PROLOG

22 2 1
                                    


"KETUA KELOMPOK SEPULUH MAJU KE DEPAN!"

Seruan bernada marah itu terdengar menggema keluar dari sebuah ruangan dengan plat bertuliskan 'Melati 8'. Beberapa orang yang berlalu lalang di depan ruangan itu berhenti sejenak, terkejut akan gelegar suara tadi. Namun kebanyakan memutuskan untuk tidak peduli dan melanjutkan perjalanan mereka.

Sementara itu, di dalam ruangan, seorang pemuda berambut hitam klimis melangkah maju ke hadapan seorang pria berjas yang tampak kesal. Keringat membasahi tubuhnya, terintimidasi oleh tatapan menyelidik pria tua yang jauh lebih pendek darinya.

Sang pria berjas putih menyipitkan matanya. "Kamu tahu apa kesalahan kamu, koas Kiyan?"

Kiyan mengangguk cepat. Tangannya memainkan ujung jas putih yang menyerupai pakaian pria tua di hadapannya. Di belakang Kiyan, lima muda-mudi lain menundukkan kepala, tidak berani menemui tatapan sang pria. Lebih jauh di balik punggung mereka, seorang gadis berambut hitam terbaring pasrah di ranjang pasien dengan perban melilit kepalanya.

"Sebutkan!"

"K-kami lalai dalam menjaga pasien, dok. Pasien lepas dari perhatian kami dan mengamuk di koridor rumah sakit," Kiyan menjawab terbata.

Dokter tua di hadapan Kiyan menyilangkan tangannya di depan dada. "Kalian tahu pasien yang kalian awasi itu sakit apa?"

Kiyan mengangguk diikuti oleh kelima temannya. Sang dokter menoleh, menatap ke arah seorang gadis berambut ekor kuda. "Koas Rini! Sebutkan diagnosis pasien!"

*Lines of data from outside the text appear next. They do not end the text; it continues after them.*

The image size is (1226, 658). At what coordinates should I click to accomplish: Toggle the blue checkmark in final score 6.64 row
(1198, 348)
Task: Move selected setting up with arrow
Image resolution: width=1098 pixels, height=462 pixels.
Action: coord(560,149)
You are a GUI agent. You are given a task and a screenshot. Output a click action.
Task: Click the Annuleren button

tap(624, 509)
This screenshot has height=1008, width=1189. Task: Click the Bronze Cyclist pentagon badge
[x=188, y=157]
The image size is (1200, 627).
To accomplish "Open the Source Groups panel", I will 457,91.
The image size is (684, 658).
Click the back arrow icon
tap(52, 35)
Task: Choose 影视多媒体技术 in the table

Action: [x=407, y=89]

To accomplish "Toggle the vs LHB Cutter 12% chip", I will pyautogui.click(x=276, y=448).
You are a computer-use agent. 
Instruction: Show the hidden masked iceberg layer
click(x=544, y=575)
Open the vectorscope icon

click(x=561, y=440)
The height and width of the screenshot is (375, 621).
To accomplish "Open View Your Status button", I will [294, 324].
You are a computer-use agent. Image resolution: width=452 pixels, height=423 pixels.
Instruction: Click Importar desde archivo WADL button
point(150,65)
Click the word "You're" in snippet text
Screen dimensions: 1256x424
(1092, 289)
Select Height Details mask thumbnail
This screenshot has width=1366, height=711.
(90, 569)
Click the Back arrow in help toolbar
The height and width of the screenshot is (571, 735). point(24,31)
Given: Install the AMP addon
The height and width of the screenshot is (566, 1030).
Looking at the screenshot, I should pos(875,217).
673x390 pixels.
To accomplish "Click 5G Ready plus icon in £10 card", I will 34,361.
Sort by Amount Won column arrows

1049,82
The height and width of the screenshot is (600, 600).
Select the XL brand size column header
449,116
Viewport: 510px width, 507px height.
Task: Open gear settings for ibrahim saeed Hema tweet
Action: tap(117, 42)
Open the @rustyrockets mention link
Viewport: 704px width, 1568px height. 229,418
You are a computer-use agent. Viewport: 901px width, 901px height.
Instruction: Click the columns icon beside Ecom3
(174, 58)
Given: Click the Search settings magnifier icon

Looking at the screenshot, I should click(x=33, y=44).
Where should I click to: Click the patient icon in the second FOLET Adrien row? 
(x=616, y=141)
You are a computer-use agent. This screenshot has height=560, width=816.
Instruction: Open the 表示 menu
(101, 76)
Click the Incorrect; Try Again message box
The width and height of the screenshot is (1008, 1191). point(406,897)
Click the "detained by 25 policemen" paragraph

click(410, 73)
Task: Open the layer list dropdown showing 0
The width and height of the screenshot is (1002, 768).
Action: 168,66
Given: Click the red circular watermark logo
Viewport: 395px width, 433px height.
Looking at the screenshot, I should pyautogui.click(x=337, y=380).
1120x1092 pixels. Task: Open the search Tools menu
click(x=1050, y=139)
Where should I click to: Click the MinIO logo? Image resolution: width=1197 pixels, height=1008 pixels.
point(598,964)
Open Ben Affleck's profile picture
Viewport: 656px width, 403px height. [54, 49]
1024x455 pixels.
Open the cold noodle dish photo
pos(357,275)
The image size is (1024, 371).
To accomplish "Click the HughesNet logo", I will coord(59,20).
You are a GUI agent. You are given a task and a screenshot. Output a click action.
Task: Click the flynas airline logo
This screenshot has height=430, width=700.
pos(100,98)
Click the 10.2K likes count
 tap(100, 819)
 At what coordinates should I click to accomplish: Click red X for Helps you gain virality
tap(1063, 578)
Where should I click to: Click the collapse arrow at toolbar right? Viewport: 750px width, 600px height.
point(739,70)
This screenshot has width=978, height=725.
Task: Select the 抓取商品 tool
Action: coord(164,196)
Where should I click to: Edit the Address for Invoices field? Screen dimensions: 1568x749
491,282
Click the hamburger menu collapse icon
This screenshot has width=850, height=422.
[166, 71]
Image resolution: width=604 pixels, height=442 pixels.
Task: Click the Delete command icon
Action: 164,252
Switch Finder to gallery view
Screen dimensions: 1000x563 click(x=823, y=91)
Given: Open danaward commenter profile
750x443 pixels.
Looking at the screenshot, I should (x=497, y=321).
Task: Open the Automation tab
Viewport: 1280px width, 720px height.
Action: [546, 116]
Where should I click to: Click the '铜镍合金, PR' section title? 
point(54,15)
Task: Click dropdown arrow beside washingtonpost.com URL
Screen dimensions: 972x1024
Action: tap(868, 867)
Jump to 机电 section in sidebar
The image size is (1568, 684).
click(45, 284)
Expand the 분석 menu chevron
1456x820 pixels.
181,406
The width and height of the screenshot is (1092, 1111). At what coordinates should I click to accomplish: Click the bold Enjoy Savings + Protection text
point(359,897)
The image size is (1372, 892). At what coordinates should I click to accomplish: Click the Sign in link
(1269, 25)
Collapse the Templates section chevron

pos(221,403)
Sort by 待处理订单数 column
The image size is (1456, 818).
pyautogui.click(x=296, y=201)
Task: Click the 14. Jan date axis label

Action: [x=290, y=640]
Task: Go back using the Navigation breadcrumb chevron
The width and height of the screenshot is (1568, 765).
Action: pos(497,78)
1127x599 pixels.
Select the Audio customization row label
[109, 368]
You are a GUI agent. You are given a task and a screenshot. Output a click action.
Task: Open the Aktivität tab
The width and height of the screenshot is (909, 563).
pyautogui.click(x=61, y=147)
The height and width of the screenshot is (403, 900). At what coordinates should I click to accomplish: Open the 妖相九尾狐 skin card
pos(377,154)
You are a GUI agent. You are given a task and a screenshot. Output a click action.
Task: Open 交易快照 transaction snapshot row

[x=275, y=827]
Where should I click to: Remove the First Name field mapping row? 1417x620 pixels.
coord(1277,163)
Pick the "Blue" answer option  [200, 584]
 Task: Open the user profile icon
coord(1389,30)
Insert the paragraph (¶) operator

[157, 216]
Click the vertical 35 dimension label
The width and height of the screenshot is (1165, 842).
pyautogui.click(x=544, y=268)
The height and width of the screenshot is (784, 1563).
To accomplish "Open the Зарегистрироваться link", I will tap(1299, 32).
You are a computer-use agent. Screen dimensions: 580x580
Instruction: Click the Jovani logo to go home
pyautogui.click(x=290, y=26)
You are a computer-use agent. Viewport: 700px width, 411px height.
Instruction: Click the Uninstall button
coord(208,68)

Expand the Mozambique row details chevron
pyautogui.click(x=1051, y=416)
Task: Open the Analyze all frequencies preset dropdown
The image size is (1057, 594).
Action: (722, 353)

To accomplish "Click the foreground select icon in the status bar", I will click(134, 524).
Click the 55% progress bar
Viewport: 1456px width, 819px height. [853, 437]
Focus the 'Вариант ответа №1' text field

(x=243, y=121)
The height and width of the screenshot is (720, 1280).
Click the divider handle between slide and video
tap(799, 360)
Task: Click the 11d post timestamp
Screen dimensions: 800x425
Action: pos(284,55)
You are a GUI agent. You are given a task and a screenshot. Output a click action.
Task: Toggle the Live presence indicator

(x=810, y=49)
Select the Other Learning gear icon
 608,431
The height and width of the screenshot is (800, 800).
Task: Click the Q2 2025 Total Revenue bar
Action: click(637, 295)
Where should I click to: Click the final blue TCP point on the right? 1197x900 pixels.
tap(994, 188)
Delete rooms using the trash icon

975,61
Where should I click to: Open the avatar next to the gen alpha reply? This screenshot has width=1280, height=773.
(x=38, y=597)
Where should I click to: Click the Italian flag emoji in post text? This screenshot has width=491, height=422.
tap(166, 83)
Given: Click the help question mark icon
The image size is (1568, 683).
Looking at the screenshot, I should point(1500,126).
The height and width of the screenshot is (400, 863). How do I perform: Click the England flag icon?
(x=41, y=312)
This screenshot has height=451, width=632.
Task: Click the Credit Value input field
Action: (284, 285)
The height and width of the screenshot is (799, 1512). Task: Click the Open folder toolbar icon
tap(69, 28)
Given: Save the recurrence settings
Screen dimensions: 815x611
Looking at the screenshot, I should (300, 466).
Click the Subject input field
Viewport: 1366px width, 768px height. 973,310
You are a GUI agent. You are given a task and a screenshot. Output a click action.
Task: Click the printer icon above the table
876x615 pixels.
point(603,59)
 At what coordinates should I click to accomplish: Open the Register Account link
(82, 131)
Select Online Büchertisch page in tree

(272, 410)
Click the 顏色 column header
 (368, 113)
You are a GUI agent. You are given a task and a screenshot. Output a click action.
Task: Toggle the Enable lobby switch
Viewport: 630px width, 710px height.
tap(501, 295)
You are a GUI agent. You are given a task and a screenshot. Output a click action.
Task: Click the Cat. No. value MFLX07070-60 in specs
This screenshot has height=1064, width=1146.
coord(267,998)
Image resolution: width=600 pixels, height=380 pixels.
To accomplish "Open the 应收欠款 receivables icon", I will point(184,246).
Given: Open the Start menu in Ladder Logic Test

"P-pasien mengalami schizophrenia paranoid dengan halusinasi dan kecenderungan agresif, dok," jawab Rini perlahan.

"Bagus. Itu kalian tahu," dokter itu melangkah, mondar-mandir sambil memperhatikan wajah keenam anak didiknya. "Yang jadi pertanyaan saya adalah, kenapa bisa sampai lepas dari pengawasan?!"

Tidak ada yang menjawab. Semuanya masih tertunduk, memperhatikan sepatu mereka masing-masing.

"Kalian ngapain saja?! Apa karena ini hari terakhir di stase jiwa jadinya kalian leyeh-leyeh, begitu?! Sampai-sampai pasien yang seharusnya berada di ruang isolasi berhasil melarikan diri dan membuat keributan, hah?! JAWAB!"

Kiyan, Rini dan keempat teman mereka yang lain menciut ketakutan. Kemarahan sang dokter pembimbing stase jiwa terasa begitu menusuk hati. Pria itu menggeleng, mendekati gadis yang berbaring di ranjang pasien. Gadis berambut hitam itu melesak ke dalam ranjang, tidak berani memandang sang dokter meskipun kemarahan pria itu tidak ditujukan padanya.

"Masih untung karena teman kalian ini berhasil menangkapnya sebelum dia kabur, walaupun kepalanya sampai bocor dipukul batu. Kalau koas Isa tidak berhasil menangkapnya, kalian mau bagaimana?! Mau bilang apa ke keluarga pasien?! Bilang, 'Maaf, pak, bu, saudara anda menghilang dari rumah sakit'. Begitu?! Mau bilang begitu?! Mau kalian taruh dimana harga diri kalian, dik?! Harga diri saya! Harga diri rumah sakit ini, dik!"

Masih hening. Dokter itu kembali berjalan ke hadapan keenam anak didiknya yang tampak nyaris syncope*.

"Saya tahu ini adalah hari terakhir stase jiwa, dan besok kalian akan masuk ke stase bedah. Tapi!"

Kiyan berjingkat ngeri. Firasatnya memburuk.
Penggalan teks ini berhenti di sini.